Search the records below for the string "section", and report each line that contains it.

*** Opening of DATA SHOWN ***

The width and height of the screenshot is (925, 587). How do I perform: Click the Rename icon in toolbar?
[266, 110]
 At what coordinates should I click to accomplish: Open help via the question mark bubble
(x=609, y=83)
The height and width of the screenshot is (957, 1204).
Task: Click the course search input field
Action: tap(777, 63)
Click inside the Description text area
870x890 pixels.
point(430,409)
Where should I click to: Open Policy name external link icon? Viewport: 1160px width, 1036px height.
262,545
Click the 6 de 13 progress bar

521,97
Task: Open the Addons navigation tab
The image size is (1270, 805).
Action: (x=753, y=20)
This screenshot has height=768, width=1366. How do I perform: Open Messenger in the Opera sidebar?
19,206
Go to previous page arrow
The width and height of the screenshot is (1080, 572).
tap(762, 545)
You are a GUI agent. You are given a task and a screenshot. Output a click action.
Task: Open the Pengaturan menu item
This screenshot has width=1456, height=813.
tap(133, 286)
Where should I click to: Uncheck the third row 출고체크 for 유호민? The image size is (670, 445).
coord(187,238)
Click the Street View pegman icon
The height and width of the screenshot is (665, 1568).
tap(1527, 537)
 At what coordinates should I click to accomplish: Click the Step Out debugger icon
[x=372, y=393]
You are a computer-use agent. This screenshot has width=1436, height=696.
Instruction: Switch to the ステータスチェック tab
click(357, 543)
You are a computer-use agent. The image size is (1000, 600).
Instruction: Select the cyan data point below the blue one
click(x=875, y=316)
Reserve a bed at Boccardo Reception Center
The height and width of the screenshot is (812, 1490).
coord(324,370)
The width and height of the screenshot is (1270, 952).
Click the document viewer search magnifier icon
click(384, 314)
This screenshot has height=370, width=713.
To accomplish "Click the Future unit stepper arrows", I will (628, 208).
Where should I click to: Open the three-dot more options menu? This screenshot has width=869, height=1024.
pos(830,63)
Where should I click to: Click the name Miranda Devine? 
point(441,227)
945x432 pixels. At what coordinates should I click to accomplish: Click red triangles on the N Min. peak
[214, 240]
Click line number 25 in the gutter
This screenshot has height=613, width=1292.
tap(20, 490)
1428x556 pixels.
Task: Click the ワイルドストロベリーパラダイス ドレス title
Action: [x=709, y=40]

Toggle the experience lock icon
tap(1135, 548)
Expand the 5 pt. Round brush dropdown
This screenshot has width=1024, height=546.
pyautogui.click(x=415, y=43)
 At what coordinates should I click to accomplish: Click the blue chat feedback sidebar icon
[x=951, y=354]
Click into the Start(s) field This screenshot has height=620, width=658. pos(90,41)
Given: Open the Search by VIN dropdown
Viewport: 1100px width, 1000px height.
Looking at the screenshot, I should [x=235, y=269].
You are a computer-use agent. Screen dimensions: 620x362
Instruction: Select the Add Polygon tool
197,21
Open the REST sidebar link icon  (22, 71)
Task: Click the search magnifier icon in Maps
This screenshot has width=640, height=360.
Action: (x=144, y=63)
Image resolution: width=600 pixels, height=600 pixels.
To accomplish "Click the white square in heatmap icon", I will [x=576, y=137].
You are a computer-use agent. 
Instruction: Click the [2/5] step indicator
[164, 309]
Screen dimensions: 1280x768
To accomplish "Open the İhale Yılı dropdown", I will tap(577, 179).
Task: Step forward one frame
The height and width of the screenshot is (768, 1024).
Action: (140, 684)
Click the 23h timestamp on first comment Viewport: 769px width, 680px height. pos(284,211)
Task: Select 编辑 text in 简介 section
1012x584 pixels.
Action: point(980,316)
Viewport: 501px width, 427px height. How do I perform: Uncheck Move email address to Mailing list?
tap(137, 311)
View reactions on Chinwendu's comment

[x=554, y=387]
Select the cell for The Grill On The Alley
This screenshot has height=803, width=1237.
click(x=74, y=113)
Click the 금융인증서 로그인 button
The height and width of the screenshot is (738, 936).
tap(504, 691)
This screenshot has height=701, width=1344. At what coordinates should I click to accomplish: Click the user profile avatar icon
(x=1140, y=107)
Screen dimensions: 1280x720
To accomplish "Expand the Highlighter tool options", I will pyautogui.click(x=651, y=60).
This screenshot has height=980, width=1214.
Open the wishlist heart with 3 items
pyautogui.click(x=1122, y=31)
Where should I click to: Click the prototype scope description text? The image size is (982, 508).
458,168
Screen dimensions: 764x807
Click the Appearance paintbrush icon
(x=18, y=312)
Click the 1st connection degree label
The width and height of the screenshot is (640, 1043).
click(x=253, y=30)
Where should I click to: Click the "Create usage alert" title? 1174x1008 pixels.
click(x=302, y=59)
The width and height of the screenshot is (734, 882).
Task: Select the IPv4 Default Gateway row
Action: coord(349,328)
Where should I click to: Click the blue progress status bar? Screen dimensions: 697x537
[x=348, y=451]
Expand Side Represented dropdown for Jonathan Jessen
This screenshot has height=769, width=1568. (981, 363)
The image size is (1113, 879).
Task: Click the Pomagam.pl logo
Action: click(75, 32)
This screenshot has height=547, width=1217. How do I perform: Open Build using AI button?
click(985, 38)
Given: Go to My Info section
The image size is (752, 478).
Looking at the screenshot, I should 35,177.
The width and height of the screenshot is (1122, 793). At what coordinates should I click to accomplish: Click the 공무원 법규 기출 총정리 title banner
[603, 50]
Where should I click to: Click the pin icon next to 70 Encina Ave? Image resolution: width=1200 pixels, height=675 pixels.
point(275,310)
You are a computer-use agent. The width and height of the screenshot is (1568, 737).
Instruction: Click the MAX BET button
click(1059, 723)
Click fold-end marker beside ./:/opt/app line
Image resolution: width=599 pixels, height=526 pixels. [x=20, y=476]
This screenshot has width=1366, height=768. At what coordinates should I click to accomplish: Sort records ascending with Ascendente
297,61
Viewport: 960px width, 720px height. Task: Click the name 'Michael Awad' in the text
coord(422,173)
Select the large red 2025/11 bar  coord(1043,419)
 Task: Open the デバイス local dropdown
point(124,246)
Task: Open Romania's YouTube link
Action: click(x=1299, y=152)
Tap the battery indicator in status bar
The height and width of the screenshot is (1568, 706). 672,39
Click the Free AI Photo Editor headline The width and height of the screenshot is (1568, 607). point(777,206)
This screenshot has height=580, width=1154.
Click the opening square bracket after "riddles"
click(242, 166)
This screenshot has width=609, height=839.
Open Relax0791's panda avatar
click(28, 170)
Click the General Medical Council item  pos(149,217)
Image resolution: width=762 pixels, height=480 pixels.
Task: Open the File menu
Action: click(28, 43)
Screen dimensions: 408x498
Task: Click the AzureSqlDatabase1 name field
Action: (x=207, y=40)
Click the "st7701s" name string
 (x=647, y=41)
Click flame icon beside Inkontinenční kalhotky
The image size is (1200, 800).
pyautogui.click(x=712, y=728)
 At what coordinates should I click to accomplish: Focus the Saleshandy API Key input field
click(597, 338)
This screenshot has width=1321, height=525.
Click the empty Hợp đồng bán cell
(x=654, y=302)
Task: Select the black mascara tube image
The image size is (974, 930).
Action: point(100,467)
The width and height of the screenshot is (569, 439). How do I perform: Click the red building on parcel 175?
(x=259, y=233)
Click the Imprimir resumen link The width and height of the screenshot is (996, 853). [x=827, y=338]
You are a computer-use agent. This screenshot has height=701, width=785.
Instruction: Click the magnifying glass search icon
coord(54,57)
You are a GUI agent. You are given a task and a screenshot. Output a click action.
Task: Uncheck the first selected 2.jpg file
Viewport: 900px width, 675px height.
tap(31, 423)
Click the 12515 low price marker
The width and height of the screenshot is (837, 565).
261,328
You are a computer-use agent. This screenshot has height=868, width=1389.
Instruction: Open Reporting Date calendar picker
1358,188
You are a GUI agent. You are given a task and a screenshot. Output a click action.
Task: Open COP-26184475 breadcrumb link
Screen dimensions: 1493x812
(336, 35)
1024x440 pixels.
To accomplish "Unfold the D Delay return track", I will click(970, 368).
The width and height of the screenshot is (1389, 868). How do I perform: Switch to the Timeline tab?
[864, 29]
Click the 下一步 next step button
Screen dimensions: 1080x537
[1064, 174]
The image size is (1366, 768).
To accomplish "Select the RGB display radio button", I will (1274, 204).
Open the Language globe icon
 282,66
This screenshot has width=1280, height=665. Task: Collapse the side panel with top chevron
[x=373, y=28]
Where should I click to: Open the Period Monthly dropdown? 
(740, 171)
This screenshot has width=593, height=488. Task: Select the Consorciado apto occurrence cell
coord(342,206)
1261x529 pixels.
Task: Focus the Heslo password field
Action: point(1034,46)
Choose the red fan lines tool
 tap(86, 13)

*** Close of DATA SHOWN ***

**TASK OUTPUT:**
Task: Select 编辑 text in 简介 section
Given: Go to My Info section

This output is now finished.